Expert SQL Server 2005 Integration Services (Programmer to Programmer)

After working with a couple of clients, it became obvious that the built-in SCD transformation would handle most, but not all, dimension processing situations, and its limitations have been pointed out earlier.

The question becomes: “How can we build a dimension ETL package that mimics the functionality of the built-in SCD support, but scales to handle high volumes?”

If you are now comfortable with the SSIS data flow features and the SCD concepts covered thus far, then the answer will be surprisingly easily. Before laying out a couple of variations, consider the different aspects of the dimension process:

When considering the built-in SCD support, the SCD transformation (not including the downstream transformations) handles the first two aspects listed here. So, our objective first is to re-create this process by using out-of-the-box features.

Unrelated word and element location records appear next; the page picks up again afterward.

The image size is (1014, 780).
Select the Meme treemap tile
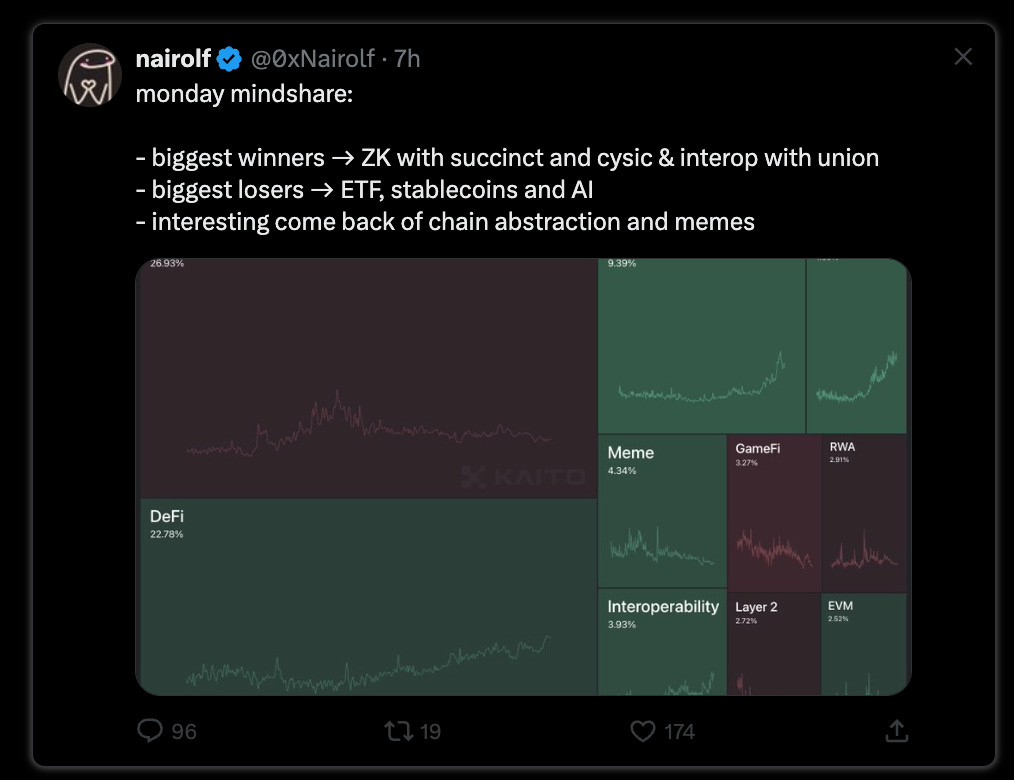(x=662, y=511)
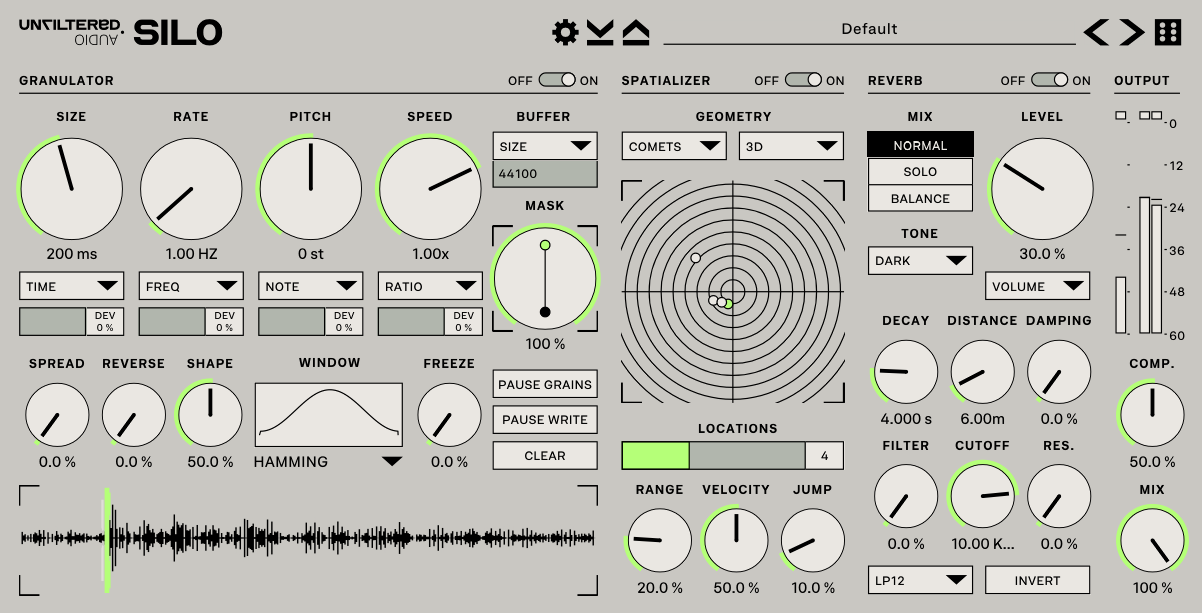
Task: Click the stereo output channel icon
Action: [x=1150, y=116]
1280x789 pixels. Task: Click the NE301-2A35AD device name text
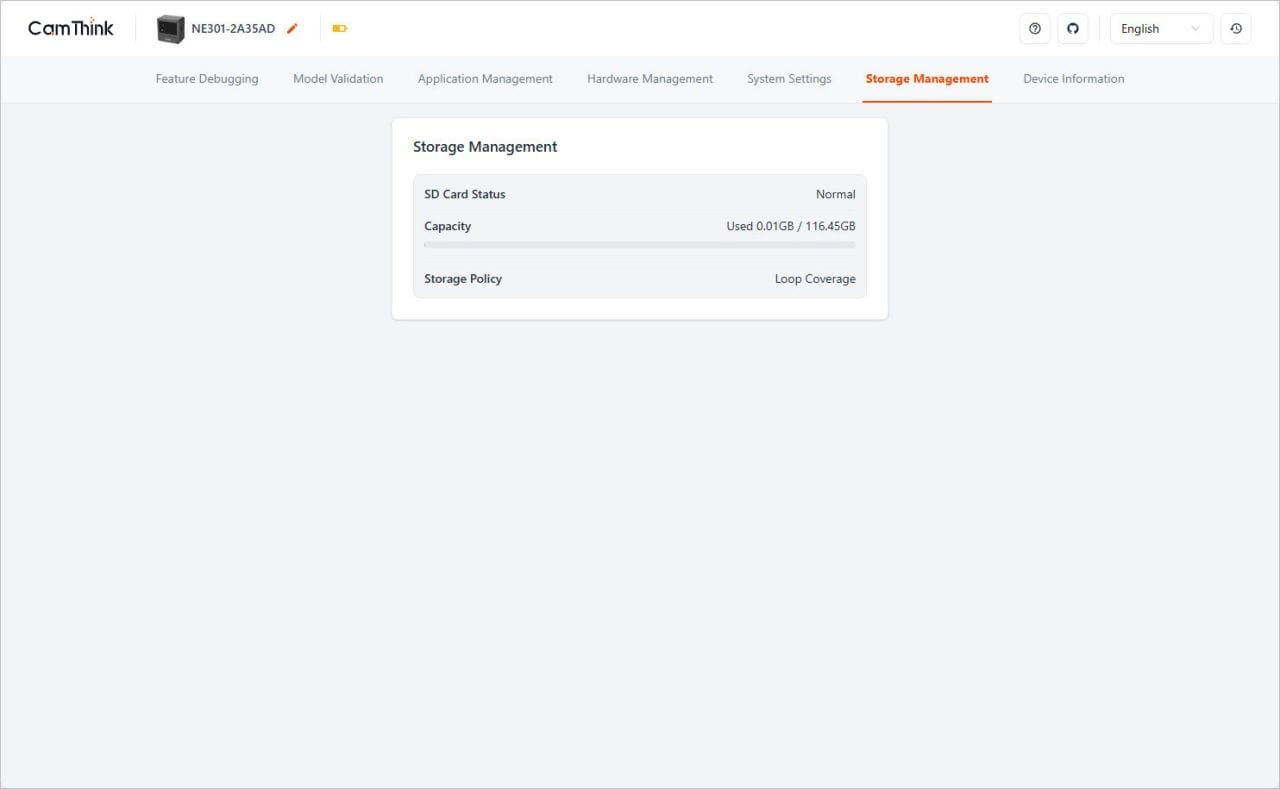pyautogui.click(x=233, y=29)
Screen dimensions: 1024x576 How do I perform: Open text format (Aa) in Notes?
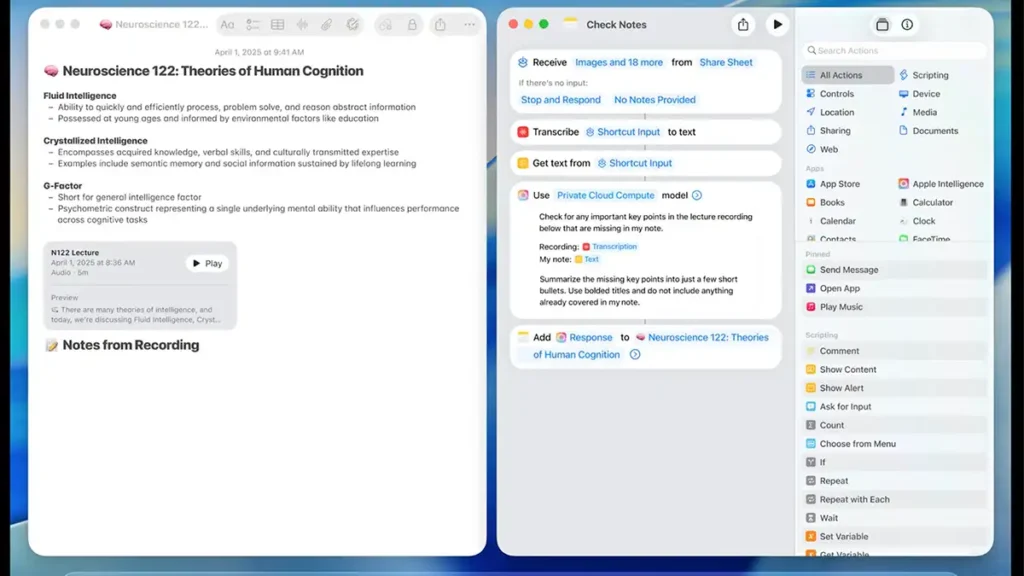click(227, 24)
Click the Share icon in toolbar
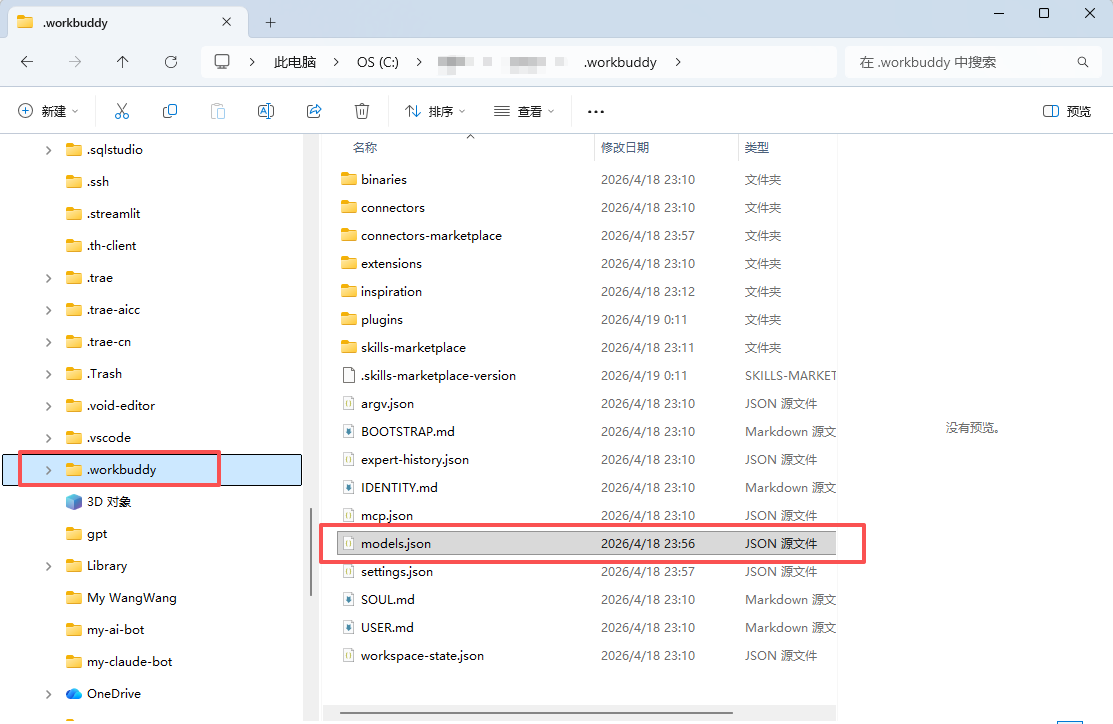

Joining Source Data to Dimension Data

The first thing you want to do is correlate the data, comparing the source to the dimension. Within SSIS, there are two primary transformations that can help you correlate data: the Lookup transformation and the Merge Join transformation.

In both cases, you must use the business key in the source and associate it with the current record in the dimension. When you join those records together, you can then compare the different attributes to see if there are changes.

Step B involves comparing the columns from the source to the dimension, and could be handled with a Conditional Split transformation.

Figure 4-41 shows the sample data flow for the customer dimension.

Figure 4-41: Data flow for the customer dimension

On the left, the customer source records are extracted (along with a Lookup to acquire the geography surrogate key), and on the right, the customer dimension records are pulled. Both of these sources are joined together with a Merge Join. As you recall, the Merge Join requires that the data sources are sorted. However, neither input is sorted using the Sort transformation. Rather, these sources use a SQL ORDER BY statement in the source adapter, sorting by the business key. To accomplish this, the Advanced Editor allows the sources to be flagged as pre-sorted. Figure 4-42 shows that the IsSorted property is set to True on the OLE DB Source Output of the dimension table source.

Figure 4-42: IsSorted property is set to True on the OLE DB Source Output of the dimension table source

To be sure, the IsSorted property is only a flag. It does not perform any actual sorting itself. It is merely a contract by the developer to the component to state that it should “trust this source is already sorted.”

The second required step to mark a source to be pre-sorted is to drill into the Output Columns folder in the same window, and change the SortKeyPosition (not shown) of the appropriate sorted column to an integer that delineates which columns are sorted in which order (negative indicates descending).

As a reminder, both inputs into a Merge Join need to be sorted on the join column in order for the Merge Join to validate. Since both sources have been marked as pre-sorted, the Merge Join will recognize the sort columns. Figure 4-43 shows the Editor window of the Merge Join transformation.

Figure 4-43: Editor window of the Merge Join transformation

The Left outer join Join type will allow the new source records to be identified. Notice also that the attribute columns are selected on both inputs. This is to allow the comparison of the columns in the next step. Because many of the column names are repeated, the columns from the right input (the Dimension table) are prefixed with a DW_.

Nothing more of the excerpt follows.